Algeria hails its religious freedom, critics not so sure
(Photo: An Algerian stands near the newly restored Notre Dame D’Afrique Basilica in Algiers December 13, 2010/Zohra Bensemra)
A Catholic church that has been a landmark in Algeria’s capital for over a century has officially re-opened after restoration work, providing a symbol of religious tolerance in the mainly Muslim country. Algeria is emerging from a nearly two-decade-long Islamist insurgency, but the Catholic community has maintained a presence, even though several Christian clergymen have been among hundreds of thousands killed in the violence.
The Notre Dame d’Afrique basilica was built by French settlers in the late nineteenth century. An inscription running around the inside of the dome reads: “Our Lady of Africa, pray for us, and for the Muslims.”

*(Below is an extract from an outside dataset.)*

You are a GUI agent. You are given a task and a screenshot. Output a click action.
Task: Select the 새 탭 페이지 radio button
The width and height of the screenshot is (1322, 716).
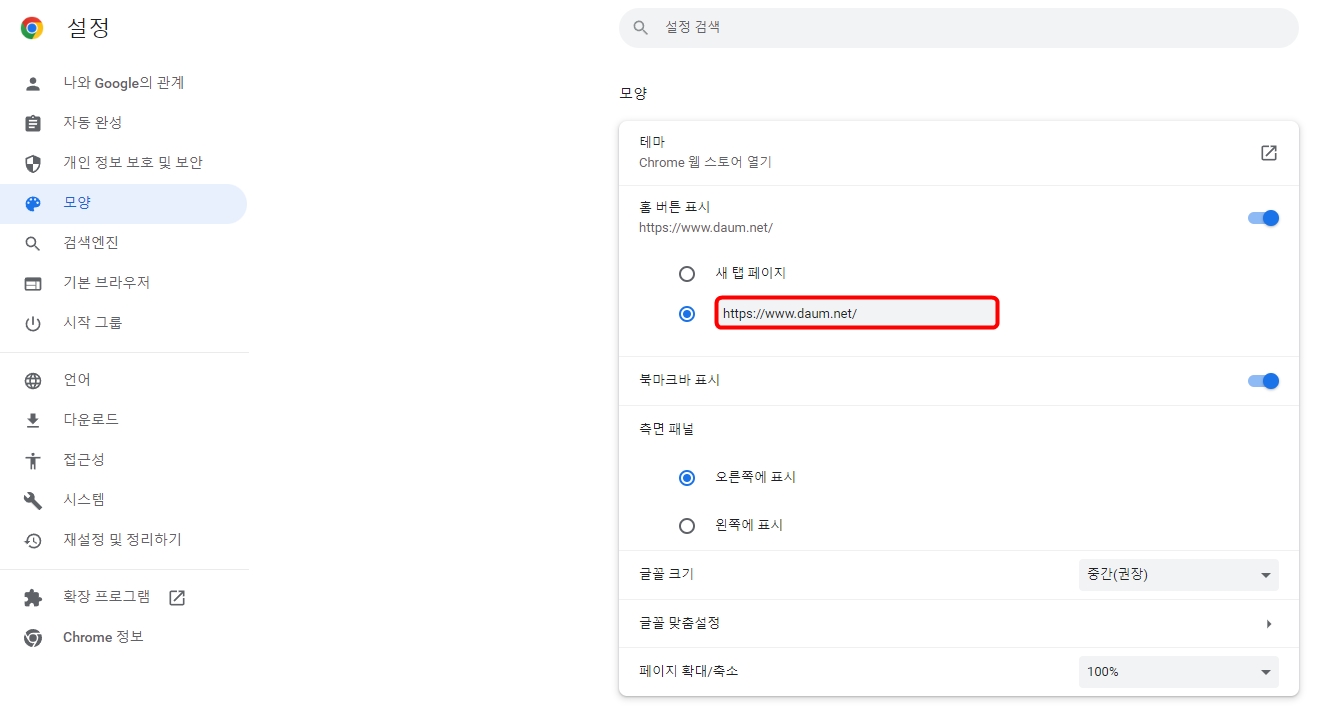tap(687, 273)
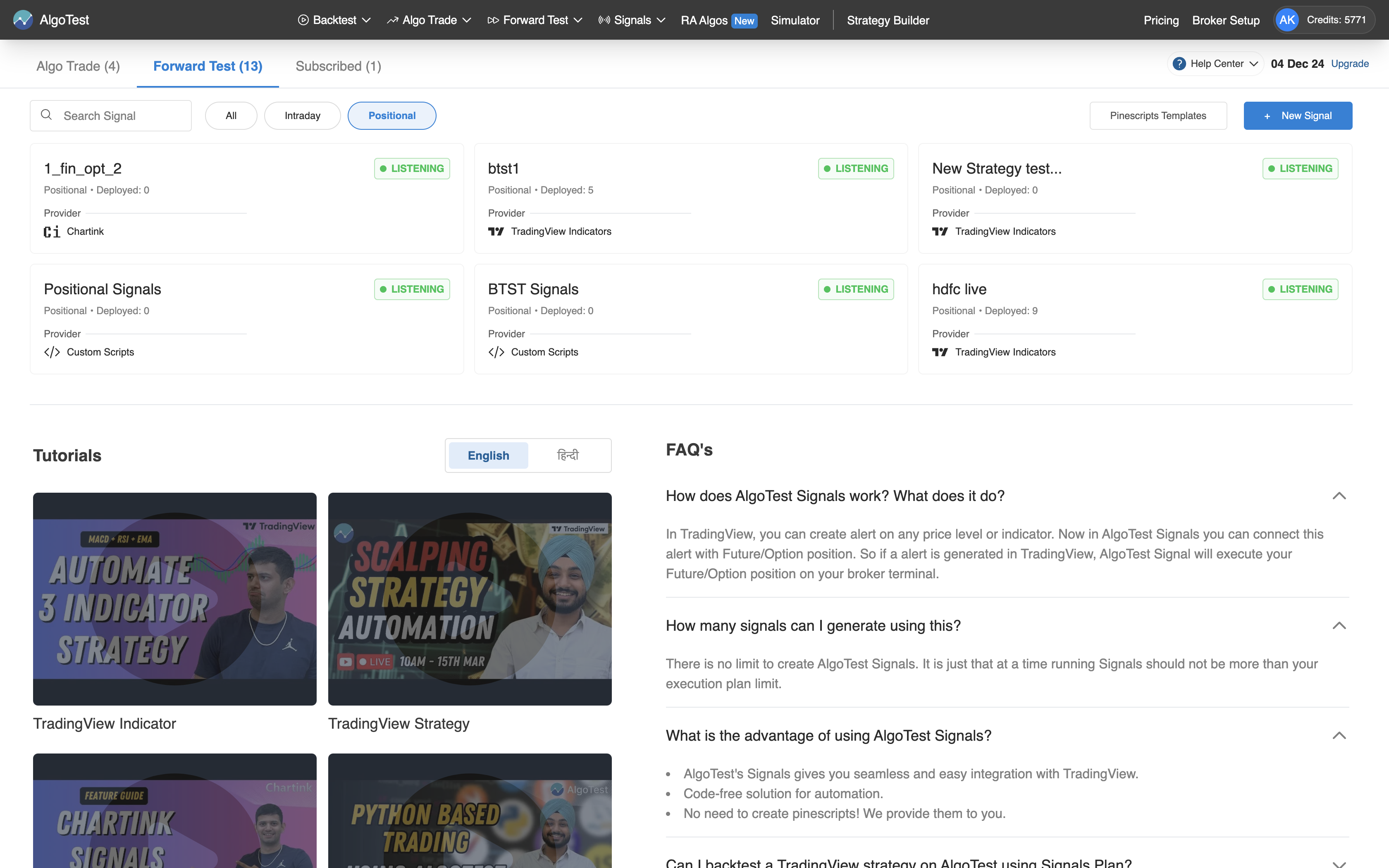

“Religious freedom in Algeria is a reality,” Religious Affairs Minister Bouabdellah Ghlamallah told reporters after a ceremony to mark the completion of repair work on Monday. “Everybody has the right to practice their religion provided that the law is fully respected,” he said.
Some human rights groups have questioned the commitment of the government in Algeria, a French colony until independence in 1962, to religious tolerance. Local media reported on Monday that a court gave suspended prison sentences to four Algerian Protestants for opening a non-Muslim place of worship without government permission.